§ **What is expected**: Rewrite the entries below as a Markdown table with two columns, Row and Entry line. Give each nonblank line its own numbered row, and leave out blank lines.

• • • •

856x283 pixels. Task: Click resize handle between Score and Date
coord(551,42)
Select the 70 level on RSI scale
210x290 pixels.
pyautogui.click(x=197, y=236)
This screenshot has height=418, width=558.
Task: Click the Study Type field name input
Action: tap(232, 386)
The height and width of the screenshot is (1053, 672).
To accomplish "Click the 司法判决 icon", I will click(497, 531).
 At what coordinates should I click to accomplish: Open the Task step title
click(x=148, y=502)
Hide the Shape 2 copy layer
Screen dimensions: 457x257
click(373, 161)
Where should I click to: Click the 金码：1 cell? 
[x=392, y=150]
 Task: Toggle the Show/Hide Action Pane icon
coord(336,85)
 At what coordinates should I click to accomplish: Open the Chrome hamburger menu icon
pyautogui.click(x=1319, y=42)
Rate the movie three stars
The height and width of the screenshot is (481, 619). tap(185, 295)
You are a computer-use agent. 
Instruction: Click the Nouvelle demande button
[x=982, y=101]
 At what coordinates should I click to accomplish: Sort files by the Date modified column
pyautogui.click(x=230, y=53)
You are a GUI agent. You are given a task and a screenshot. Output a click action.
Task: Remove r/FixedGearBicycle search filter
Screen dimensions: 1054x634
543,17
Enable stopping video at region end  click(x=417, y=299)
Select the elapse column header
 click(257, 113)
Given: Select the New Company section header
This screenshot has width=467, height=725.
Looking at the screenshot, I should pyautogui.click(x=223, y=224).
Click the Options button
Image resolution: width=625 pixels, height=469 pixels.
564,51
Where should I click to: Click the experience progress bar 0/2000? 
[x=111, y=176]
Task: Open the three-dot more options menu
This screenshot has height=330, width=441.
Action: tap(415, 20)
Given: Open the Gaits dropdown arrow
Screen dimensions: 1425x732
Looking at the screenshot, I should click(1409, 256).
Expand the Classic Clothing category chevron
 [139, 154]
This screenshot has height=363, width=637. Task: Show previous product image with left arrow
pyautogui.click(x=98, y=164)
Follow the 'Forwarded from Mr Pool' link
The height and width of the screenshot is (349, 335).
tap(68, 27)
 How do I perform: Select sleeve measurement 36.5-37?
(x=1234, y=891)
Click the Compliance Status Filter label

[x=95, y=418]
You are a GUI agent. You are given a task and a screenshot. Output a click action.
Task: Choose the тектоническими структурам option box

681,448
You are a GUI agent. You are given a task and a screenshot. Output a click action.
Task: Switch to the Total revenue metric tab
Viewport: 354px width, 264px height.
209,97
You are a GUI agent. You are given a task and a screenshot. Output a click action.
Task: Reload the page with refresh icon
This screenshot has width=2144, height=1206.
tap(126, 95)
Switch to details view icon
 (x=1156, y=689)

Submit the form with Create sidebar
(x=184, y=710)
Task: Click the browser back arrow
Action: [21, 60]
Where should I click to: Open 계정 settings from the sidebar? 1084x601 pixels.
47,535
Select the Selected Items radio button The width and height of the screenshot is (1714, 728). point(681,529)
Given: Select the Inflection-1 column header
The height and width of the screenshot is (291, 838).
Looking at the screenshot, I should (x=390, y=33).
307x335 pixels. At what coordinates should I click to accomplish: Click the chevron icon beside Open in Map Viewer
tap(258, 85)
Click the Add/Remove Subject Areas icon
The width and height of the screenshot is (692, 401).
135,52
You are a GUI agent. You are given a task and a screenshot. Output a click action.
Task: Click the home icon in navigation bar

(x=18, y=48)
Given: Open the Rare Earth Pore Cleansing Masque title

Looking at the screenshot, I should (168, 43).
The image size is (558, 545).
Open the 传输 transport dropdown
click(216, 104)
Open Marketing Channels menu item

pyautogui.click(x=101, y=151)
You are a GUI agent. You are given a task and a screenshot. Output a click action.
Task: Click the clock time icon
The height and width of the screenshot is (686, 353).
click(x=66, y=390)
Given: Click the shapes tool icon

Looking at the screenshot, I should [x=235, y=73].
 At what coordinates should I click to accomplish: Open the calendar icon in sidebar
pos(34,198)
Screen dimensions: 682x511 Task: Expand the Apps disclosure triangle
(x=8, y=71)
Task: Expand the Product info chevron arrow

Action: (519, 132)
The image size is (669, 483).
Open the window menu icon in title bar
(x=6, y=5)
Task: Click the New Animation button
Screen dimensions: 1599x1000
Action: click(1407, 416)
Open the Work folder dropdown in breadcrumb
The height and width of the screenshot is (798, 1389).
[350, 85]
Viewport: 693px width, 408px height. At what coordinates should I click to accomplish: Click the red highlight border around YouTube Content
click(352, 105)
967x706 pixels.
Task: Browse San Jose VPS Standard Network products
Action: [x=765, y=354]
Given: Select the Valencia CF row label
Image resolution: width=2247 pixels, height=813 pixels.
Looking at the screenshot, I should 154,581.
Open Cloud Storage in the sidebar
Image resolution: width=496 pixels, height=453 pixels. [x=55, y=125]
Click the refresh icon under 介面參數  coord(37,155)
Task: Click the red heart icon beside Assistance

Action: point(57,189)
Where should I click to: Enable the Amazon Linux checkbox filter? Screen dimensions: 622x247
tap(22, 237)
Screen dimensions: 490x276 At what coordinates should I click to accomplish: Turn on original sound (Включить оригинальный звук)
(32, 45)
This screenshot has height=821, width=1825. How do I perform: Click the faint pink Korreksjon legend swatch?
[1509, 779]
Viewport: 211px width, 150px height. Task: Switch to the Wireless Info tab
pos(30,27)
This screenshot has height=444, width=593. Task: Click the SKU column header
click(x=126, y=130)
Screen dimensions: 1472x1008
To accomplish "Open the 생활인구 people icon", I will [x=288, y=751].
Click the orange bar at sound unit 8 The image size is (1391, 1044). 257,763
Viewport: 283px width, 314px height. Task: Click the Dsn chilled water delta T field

• • • •

§ **Exercise response**:
| Row | Entry line |
|---|---|
| 1 | 856x283 pixels. Task: Click resize handle between Score and Date |
| 2 | coord(551,42) |
| 3 | Select the 70 level on RSI scale |
| 4 | 210x290 pixels. |
| 5 | pyautogui.click(x=197, y=236) |
| 6 | This screenshot has height=418, width=558. |
| 7 | Task: Click the Study Type field name input |
| 8 | Action: tap(232, 386) |
| 9 | The height and width of the screenshot is (1053, 672). |
| 10 | To accomplish "Click the 司法判决 icon", I will click(497, 531). |
| 11 |  At what coordinates should I click to accomplish: Open the Task step title |
| 12 | click(x=148, y=502) |
| 13 | Hide the Shape 2 copy layer |
| 14 | Screen dimensions: 457x257 |
| 15 | click(373, 161) |
| 16 | Where should I click to: Click the 金码：1 cell?  |
| 17 | [x=392, y=150] |
| 18 |  Task: Toggle the Show/Hide Action Pane icon |
| 19 | coord(336,85) |
| 20 |  At what coordinates should I click to accomplish: Open the Chrome hamburger menu icon |
| 21 | pyautogui.click(x=1319, y=42) |
| 22 | Rate the movie three stars |
| 23 | The height and width of the screenshot is (481, 619). tap(185, 295) |
| 24 | You are a computer-use agent.  |
| 25 | Instruction: Click the Nouvelle demande button |
| 26 | [x=982, y=101] |
| 27 |  At what coordinates should I click to accomplish: Sort files by the Date modified column |
| 28 | pyautogui.click(x=230, y=53) |
| 29 | You are a GUI agent. You are given a task and a screenshot. Output a click action. |
| 30 | Task: Remove r/FixedGearBicycle search filter |
| 31 | Screen dimensions: 1054x634 |
| 32 | 543,17 |
| 33 | Enable stopping video at region end  click(x=417, y=299) |
| 34 | Select the elapse column header |
| 35 |  click(257, 113) |
| 36 | Given: Select the New Company section header |
| 37 | This screenshot has width=467, height=725. |
| 38 | Looking at the screenshot, I should pyautogui.click(x=223, y=224). |
| 39 | Click the Options button |
| 40 | Image resolution: width=625 pixels, height=469 pixels. |
| 41 | 564,51 |
| 42 | Where should I click to: Click the experience progress bar 0/2000?  |
| 43 | [x=111, y=176] |
| 44 | Task: Open the three-dot more options menu |
| 45 | This screenshot has height=330, width=441. |
| 46 | Action: tap(415, 20) |
| 47 | Given: Open the Gaits dropdown arrow |
| 48 | Screen dimensions: 1425x732 |
| 49 | Looking at the screenshot, I should click(1409, 256). |
| 50 | Expand the Classic Clothing category chevron |
| 51 |  [139, 154] |
| 52 | This screenshot has height=363, width=637. Task: Show previous product image with left arrow |
| 53 | pyautogui.click(x=98, y=164) |
| 54 | Follow the 'Forwarded from Mr Pool' link |
| 55 | The height and width of the screenshot is (349, 335). |
| 56 | tap(68, 27) |
| 57 |  How do I perform: Select sleeve measurement 36.5-37? |
| 58 | (x=1234, y=891) |
| 59 | Click the Compliance Status Filter label |
| 60 | [x=95, y=418] |
| 61 | You are a GUI agent. You are given a task and a screenshot. Output a click action. |
| 62 | Task: Choose the тектоническими структурам option box |
| 63 | 681,448 |
| 64 | You are a GUI agent. You are given a task and a screenshot. Output a click action. |
| 65 | Task: Switch to the Total revenue metric tab |
| 66 | Viewport: 354px width, 264px height. |
| 67 | 209,97 |
| 68 | You are a GUI agent. You are given a task and a screenshot. Output a click action. |
| 69 | Task: Reload the page with refresh icon |
| 70 | This screenshot has width=2144, height=1206. |
| 71 | tap(126, 95) |
| 72 | Switch to details view icon |
| 73 |  (x=1156, y=689) |
| 74 | Submit the form with Create sidebar |
| 75 | (x=184, y=710) |
| 76 | Task: Click the browser back arrow |
| 77 | Action: [21, 60] |
| 78 | Where should I click to: Open 계정 settings from the sidebar? 1084x601 pixels. |
| 79 | 47,535 |
| 80 | Select the Selected Items radio button The width and height of the screenshot is (1714, 728). point(681,529) |
| 81 | Given: Select the Inflection-1 column header |
| 82 | The height and width of the screenshot is (291, 838). |
| 83 | Looking at the screenshot, I should (x=390, y=33). |
| 84 | 307x335 pixels. At what coordinates should I click to accomplish: Click the chevron icon beside Open in Map Viewer |
| 85 | tap(258, 85) |
| 86 | Click the Add/Remove Subject Areas icon |
| 87 | The width and height of the screenshot is (692, 401). |
| 88 | 135,52 |
| 89 | You are a GUI agent. You are given a task and a screenshot. Output a click action. |
| 90 | Task: Click the home icon in navigation bar |
| 91 | (x=18, y=48) |
| 92 | Given: Open the Rare Earth Pore Cleansing Masque title |
| 93 | Looking at the screenshot, I should (168, 43). |
| 94 | The image size is (558, 545). |
| 95 | Open the 传输 transport dropdown |
| 96 | click(216, 104) |
| 97 | Open Marketing Channels menu item |
| 98 | pyautogui.click(x=101, y=151) |
| 99 | You are a GUI agent. You are given a task and a screenshot. Output a click action. |
| 100 | Task: Click the clock time icon |
| 101 | The height and width of the screenshot is (686, 353). |
| 102 | click(x=66, y=390) |
| 103 | Given: Click the shapes tool icon |
| 104 | Looking at the screenshot, I should [x=235, y=73]. |
| 105 |  At what coordinates should I click to accomplish: Open the calendar icon in sidebar |
| 106 | pos(34,198) |
| 107 | Screen dimensions: 682x511 Task: Expand the Apps disclosure triangle |
| 108 | (x=8, y=71) |
| 109 | Task: Expand the Product info chevron arrow |
| 110 | Action: (519, 132) |
| 111 | The image size is (669, 483). |
| 112 | Open the window menu icon in title bar |
| 113 | (x=6, y=5) |
| 114 | Task: Click the New Animation button |
| 115 | Screen dimensions: 1599x1000 |
| 116 | Action: click(1407, 416) |
| 117 | Open the Work folder dropdown in breadcrumb |
| 118 | The height and width of the screenshot is (798, 1389). |
| 119 | [350, 85] |
| 120 | Viewport: 693px width, 408px height. At what coordinates should I click to accomplish: Click the red highlight border around YouTube Content |
| 121 | click(352, 105) |
| 122 | 967x706 pixels. |
| 123 | Task: Browse San Jose VPS Standard Network products |
| 124 | Action: [x=765, y=354] |
| 125 | Given: Select the Valencia CF row label |
| 126 | Image resolution: width=2247 pixels, height=813 pixels. |
| 127 | Looking at the screenshot, I should 154,581. |
| 128 | Open Cloud Storage in the sidebar |
| 129 | Image resolution: width=496 pixels, height=453 pixels. [x=55, y=125] |
| 130 | Click the refresh icon under 介面參數  coord(37,155) |
| 131 | Task: Click the red heart icon beside Assistance |
| 132 | Action: point(57,189) |
| 133 | Where should I click to: Enable the Amazon Linux checkbox filter? Screen dimensions: 622x247 |
| 134 | tap(22, 237) |
| 135 | Screen dimensions: 490x276 At what coordinates should I click to accomplish: Turn on original sound (Включить оригинальный звук) |
| 136 | (32, 45) |
| 137 | This screenshot has height=821, width=1825. How do I perform: Click the faint pink Korreksjon legend swatch? |
| 138 | [1509, 779] |
| 139 | Viewport: 211px width, 150px height. Task: Switch to the Wireless Info tab |
| 140 | pos(30,27) |
| 141 | This screenshot has height=444, width=593. Task: Click the SKU column header |
| 142 | click(x=126, y=130) |
| 143 | Screen dimensions: 1472x1008 |
| 144 | To accomplish "Open the 생활인구 people icon", I will [x=288, y=751]. |
| 145 | Click the orange bar at sound unit 8 The image size is (1391, 1044). 257,763 |
| 146 | Viewport: 283px width, 314px height. Task: Click the Dsn chilled water delta T field |